After those two errors, Wooten then goes on to bemoan the "growing poor" who take from the "ever-shrinking share of the populace with jobs," while ignoring the fact that the national unemployment rate is at its lowest rate since October 2008 when the Great Recession began. He then feels compelled to point out that the number of people on food stamps has increased under the Obama administration, but once again, he ignores the economic collapse of 2008 that occurred well before our current president was in office.
And in an even weirder move, Wooten manages to contradict himself by stating that South Carolina's "employment numbers are at an all-time high." So which is it, Mr. Wooten? Is the number of people with jobs "shrinking," or is it increasing?
As a whole, Wooten fails to examine all of the factors that have led to an increased need for services like Medicaid or food stamps. To do so, he, and conservatives like him, would have to acknowledge the utter failure of American capitalism to live up to its promises of making life better for everyone — not just for the people at the top.

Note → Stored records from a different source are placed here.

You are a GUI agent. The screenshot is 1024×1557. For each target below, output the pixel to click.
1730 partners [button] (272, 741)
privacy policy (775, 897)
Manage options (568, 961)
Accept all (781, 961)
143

Perhaps good conservatives like Frank Wooten simply believe that no one pays attention to the details of what they are saying, to the very words they write. Or it could be that they are just too lazy to get those details right because to get them right would require, you know, work.
While both of those are possible, I'm more inclined to believe that Wooten and his Republican brethren are well aware that they don't have an actual, legitimate argument to make against the things they oppose — whether it's the Medicaid expansion, food stamps, or free lunches for needy children — and so they just piece together a nearly random laundry list of misrepresented statistics, made-up "facts," and contradictory information in order to create the appearance that their thoughts are governed by reason and not an irrational fear that the nation is moving forward, and they're the ones being left behind.